The US Federal Reserve’s decision to keep interest rates unchanged over the near term, coupled with the reported imminent conclusion of the trade war between the US and China, helped drive returns across developed markets. Emerging markets faired equally well, largely on the back of strong returns coming out of Brazil after its new president, Jair Bolsonaro, passed reforms to help bolster the economy.

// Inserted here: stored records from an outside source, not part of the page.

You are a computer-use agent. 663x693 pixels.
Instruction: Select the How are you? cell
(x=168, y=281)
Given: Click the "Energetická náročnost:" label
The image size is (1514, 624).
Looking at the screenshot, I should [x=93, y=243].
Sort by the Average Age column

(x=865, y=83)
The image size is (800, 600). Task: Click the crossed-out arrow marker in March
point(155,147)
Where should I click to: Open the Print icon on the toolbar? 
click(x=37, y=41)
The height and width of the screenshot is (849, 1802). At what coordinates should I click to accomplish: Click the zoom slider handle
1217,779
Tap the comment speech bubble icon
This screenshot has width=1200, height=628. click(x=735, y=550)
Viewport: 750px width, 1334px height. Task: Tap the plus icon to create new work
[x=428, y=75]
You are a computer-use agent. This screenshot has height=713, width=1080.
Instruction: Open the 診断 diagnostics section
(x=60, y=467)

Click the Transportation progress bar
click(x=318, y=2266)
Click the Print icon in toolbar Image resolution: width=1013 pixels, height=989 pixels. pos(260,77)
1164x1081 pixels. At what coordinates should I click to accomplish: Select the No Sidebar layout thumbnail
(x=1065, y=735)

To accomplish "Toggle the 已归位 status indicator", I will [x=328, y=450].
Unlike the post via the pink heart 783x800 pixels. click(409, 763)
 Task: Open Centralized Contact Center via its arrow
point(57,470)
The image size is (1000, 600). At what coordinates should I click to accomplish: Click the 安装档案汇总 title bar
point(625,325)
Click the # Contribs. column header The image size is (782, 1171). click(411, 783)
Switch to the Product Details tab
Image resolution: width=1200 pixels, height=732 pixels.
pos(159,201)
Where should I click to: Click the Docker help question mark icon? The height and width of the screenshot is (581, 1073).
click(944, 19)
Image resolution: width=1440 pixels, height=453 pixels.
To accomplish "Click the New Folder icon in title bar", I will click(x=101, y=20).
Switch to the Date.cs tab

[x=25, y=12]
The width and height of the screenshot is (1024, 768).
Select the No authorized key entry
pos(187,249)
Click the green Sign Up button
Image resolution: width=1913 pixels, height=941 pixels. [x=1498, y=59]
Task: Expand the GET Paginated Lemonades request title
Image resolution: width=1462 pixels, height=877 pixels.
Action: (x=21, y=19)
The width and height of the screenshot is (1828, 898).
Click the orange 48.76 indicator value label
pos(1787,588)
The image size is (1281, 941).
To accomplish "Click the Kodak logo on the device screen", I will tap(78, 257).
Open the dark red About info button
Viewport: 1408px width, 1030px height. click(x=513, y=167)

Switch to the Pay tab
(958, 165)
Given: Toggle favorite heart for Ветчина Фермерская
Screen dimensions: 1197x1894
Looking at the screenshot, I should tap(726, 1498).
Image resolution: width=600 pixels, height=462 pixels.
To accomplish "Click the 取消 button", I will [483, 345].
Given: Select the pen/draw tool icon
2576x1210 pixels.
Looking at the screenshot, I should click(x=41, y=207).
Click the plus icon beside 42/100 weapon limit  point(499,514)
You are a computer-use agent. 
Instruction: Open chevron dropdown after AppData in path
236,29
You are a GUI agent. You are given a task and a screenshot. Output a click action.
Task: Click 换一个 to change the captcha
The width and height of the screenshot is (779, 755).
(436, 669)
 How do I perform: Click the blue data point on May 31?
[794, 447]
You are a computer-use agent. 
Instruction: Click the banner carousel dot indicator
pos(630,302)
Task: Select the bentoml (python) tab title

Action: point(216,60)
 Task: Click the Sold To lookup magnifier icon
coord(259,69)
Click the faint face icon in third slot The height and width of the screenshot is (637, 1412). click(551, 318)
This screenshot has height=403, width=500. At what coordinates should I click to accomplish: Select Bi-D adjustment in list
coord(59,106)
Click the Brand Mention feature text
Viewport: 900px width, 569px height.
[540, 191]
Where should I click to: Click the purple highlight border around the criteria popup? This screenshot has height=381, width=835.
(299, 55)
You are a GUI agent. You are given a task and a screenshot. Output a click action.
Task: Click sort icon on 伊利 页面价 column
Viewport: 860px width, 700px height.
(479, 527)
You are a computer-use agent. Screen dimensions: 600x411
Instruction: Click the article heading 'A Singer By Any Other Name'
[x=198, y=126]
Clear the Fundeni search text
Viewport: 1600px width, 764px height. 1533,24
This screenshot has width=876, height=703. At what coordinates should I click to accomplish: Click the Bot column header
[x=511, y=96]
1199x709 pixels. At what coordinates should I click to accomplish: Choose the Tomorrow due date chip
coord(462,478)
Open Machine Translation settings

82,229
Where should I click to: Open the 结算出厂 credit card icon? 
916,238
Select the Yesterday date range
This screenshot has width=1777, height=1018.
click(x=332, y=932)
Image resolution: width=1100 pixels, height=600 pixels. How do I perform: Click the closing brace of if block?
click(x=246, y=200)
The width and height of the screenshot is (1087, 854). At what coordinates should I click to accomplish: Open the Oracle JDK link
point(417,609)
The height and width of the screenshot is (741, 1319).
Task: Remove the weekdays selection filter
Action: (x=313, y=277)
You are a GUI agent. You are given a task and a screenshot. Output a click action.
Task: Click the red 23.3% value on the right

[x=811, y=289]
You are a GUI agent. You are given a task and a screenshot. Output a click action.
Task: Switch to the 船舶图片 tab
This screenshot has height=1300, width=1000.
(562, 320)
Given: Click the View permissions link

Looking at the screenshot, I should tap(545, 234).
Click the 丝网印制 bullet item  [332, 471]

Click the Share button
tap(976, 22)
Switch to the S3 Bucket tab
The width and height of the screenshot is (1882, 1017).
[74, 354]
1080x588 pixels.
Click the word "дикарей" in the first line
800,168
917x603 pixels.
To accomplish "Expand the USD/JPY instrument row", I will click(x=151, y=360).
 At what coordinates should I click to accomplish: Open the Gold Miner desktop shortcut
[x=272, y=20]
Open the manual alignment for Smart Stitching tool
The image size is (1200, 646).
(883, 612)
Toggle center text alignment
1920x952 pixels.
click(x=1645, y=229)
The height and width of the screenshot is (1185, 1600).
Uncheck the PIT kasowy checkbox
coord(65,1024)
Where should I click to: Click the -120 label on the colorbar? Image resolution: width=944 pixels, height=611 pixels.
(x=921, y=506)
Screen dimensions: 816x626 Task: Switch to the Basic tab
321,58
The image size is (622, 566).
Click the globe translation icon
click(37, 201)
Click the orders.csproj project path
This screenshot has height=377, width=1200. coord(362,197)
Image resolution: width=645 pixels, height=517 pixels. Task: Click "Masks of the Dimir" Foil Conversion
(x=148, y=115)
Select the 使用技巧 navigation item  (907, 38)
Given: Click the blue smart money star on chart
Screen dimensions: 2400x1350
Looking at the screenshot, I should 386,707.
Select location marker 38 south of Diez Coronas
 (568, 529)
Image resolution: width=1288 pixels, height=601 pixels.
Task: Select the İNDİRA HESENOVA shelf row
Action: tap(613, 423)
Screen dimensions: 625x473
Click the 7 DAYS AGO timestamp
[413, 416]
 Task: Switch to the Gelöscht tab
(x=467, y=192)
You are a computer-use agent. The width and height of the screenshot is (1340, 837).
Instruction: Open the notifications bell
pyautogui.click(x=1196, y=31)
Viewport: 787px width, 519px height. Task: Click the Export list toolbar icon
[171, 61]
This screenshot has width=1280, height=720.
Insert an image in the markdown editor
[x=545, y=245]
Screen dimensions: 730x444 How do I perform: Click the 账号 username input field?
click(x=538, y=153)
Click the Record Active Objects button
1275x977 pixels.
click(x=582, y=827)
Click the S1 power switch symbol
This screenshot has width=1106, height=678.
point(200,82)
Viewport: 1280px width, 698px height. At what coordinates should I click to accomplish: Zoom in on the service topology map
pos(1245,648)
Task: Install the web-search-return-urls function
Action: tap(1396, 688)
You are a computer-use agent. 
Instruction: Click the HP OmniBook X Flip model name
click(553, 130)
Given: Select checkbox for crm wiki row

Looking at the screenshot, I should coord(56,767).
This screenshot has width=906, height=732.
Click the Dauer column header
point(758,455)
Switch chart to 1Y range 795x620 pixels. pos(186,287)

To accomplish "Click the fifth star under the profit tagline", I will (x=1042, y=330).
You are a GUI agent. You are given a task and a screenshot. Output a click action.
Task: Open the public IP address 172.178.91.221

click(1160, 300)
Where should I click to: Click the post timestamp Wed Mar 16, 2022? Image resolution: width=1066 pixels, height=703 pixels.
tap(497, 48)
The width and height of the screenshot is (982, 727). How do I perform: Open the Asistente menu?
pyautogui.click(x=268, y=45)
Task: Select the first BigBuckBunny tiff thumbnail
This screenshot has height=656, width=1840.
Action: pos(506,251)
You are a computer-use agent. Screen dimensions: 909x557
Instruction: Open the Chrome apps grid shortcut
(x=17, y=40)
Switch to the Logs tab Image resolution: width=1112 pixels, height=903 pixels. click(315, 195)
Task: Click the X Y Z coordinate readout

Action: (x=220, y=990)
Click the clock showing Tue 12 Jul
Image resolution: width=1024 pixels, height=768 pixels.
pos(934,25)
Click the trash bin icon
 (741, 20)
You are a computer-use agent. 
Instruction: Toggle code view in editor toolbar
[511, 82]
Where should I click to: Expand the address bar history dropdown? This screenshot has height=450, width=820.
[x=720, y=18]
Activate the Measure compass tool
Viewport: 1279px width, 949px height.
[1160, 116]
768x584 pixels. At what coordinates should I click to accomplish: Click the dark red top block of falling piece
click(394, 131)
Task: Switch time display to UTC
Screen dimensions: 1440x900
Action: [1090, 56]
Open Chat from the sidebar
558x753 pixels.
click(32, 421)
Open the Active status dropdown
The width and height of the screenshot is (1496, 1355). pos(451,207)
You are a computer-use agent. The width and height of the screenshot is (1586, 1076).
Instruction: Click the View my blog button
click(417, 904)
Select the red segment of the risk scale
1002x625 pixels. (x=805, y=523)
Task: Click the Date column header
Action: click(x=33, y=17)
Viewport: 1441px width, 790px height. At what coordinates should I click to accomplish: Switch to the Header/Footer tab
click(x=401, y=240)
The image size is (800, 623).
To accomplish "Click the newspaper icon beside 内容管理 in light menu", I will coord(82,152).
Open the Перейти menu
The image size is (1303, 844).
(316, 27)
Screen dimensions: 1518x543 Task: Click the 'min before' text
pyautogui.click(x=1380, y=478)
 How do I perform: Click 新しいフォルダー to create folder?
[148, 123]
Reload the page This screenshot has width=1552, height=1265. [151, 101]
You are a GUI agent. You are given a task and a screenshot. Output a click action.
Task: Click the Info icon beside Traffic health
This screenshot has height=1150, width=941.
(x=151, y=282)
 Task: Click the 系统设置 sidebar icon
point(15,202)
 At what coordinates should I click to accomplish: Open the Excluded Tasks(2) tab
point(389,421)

In the US, markets reacted favourably to the Fed’s easier stance stating that the case for raising rates had weakened somewhat. The announcement was largely seen as an indication of the Fed’s willingness to apply greater flexibility to its rate hiking policy going forward. President Trump and Congress reached a temporary consensus over the border security funding dispute, bringing to an end a 35-day standoff in which the US government was effectively shut down. The US-China trade negotiations continued to make progress, with President Trump set to meet with President Xi in the coming weeks. Failure to reach an agreement would result in US tariffs on Chinese goods increasing from 10% to 25% from the beginning of March.

In the UK, Prime Minister Theresa May had her Brexit deal overwhelmingly rejected by Parliament, with the issue of avoiding a “hard” border between the UK and the Republic of Ireland the main obstacle to agreement. Subsequent negotiations between all sides led nowhere, exacerbating uncertainty with the deadline less than two months away. Elsewhere, the European Central Bank (ECB) highlighted the contraction in economic growth as a growing concern for the region, factoring downside risk into its growth forecast. ECB President Mario Draghi cited slower growth in China and Brexit uncertainty as among the main factors weighing on the Eurozone economy.

In Asia, investor sentiment was broadly positive as the US-China trade talks continued to make progress. In China, the government introduced initiatives to help bolster economic growth, freeing up an estimated 800 billion yuan of liquidity to support the flagging economy.

In Japan, the Bank of Japan continued with its easy monetary policy as growth remained slow.

Looking at global equity market returns (all in US$), the MSCI All Country World Index returned 7.9% in January. Emerging markets outperformed developed markets The UK’s FTSE 100 returned 6.7% and Japan’s Nikkei 225 delivered 5.3%.

Turning to South Africa, equity returns bounced back in January with Financials and Resources driving the overall index into positive territory. Resources were supported by a growing demand for precious metals after the IMF downgraded its outlook on global economic growth. The SARB kept interest rates unchanged following a much-improved outlook for inflation, however warned that the outlook for domestic growth remains “sluggish” – downgrading its 2019 growth forecast from 1.9% to 1.7%.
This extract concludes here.